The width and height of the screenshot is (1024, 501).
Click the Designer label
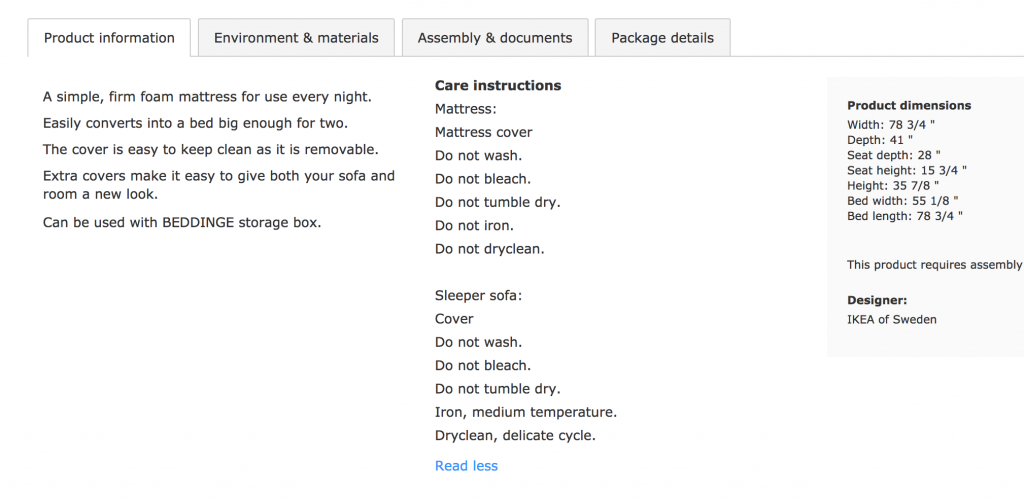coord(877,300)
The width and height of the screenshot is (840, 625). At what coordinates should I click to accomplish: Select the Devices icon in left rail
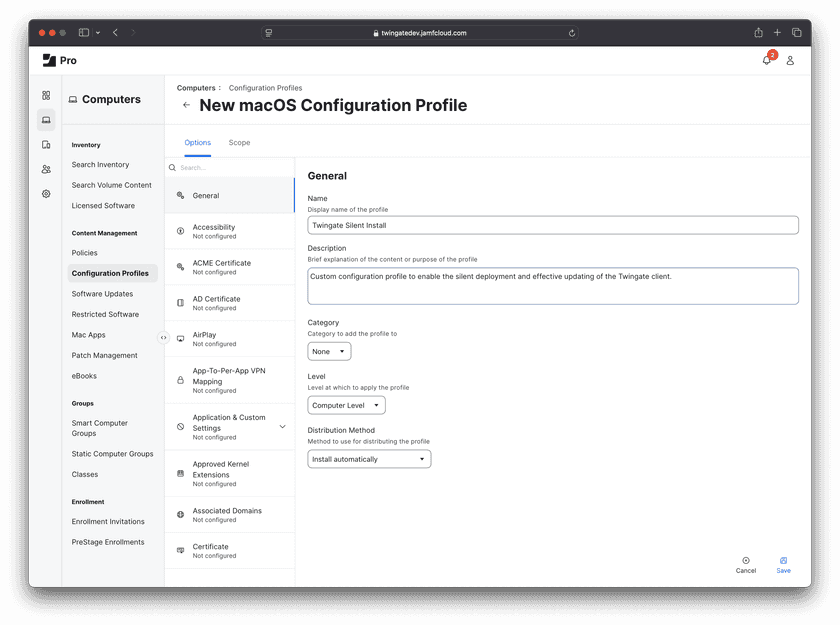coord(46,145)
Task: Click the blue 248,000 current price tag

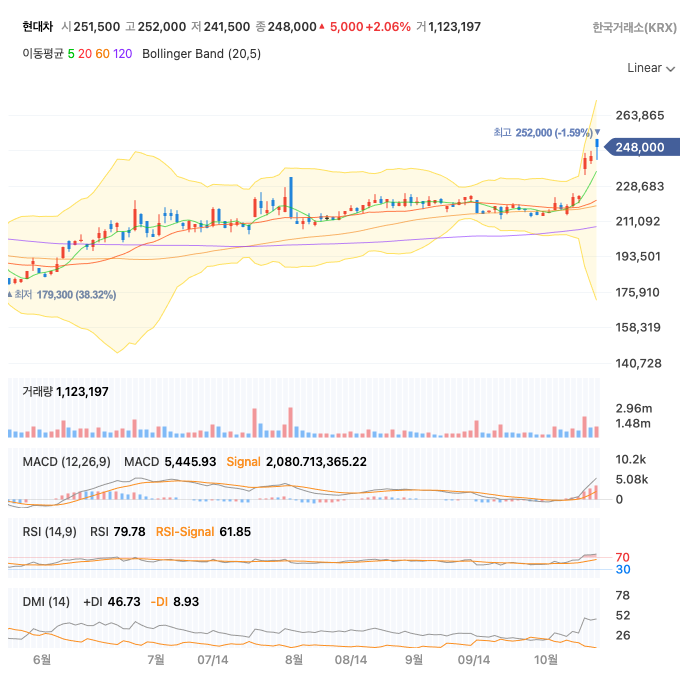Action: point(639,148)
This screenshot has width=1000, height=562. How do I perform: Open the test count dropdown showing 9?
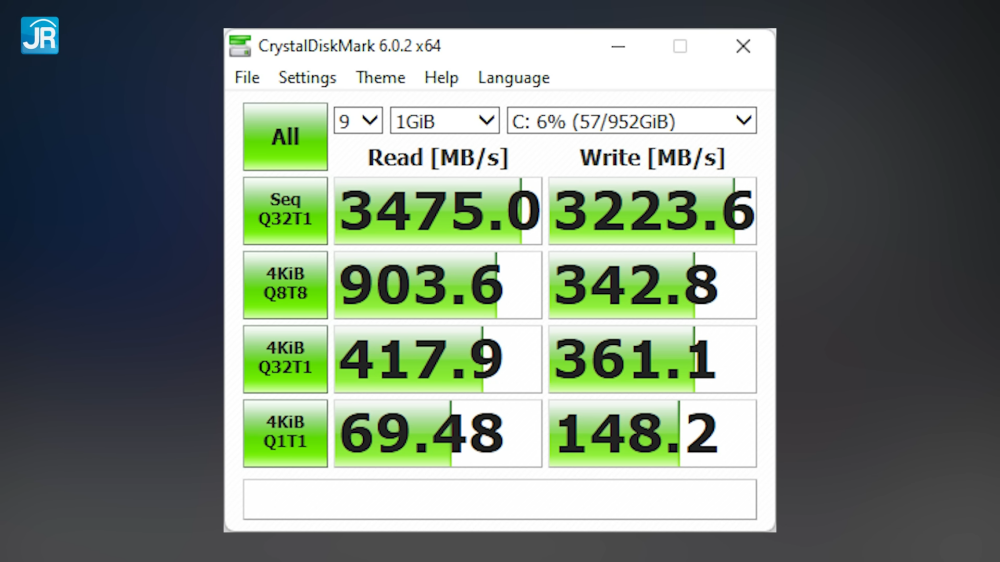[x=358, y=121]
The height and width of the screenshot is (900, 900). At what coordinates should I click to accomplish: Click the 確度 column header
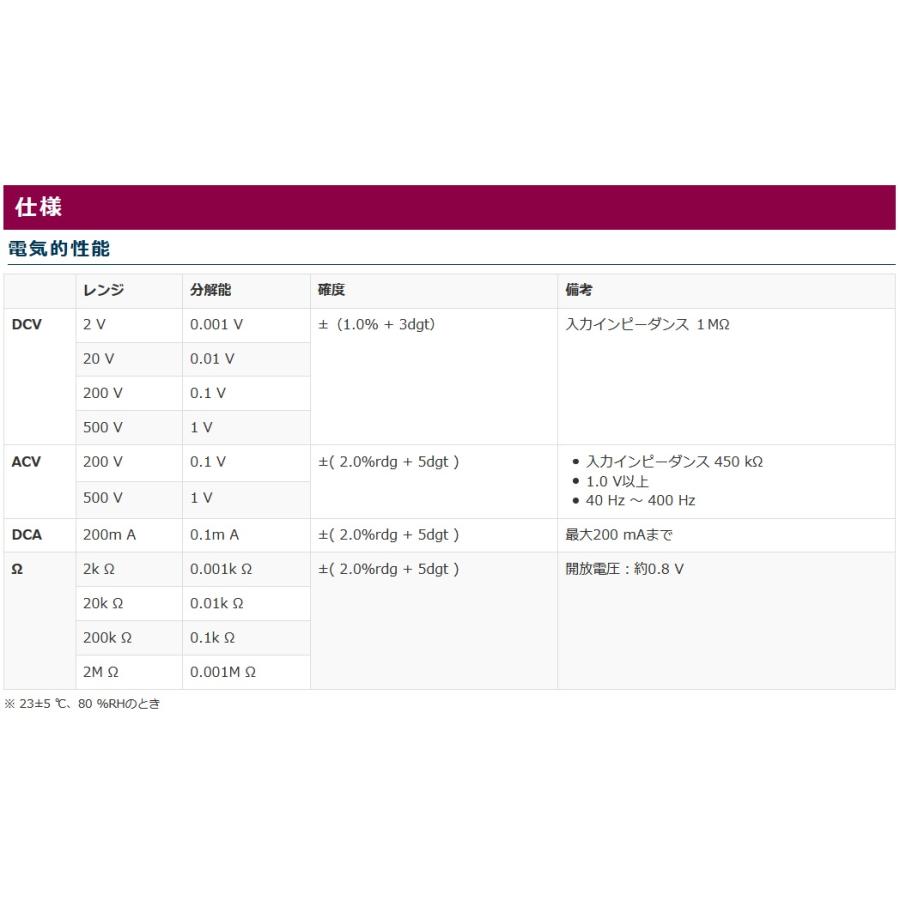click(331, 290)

━━━━━━

Leaving the pictures aside, transcribe exactly the lines from the one containing "Task: Click the" to the final line of the entries above, both ends included.

Task: Click the blue 248,000 current price tag

Action: point(639,148)
This screenshot has width=1000, height=562. How do I perform: Open the test count dropdown showing 9?
[x=358, y=121]
The height and width of the screenshot is (900, 900). At what coordinates should I click to accomplish: Click the 確度 column header
click(331, 290)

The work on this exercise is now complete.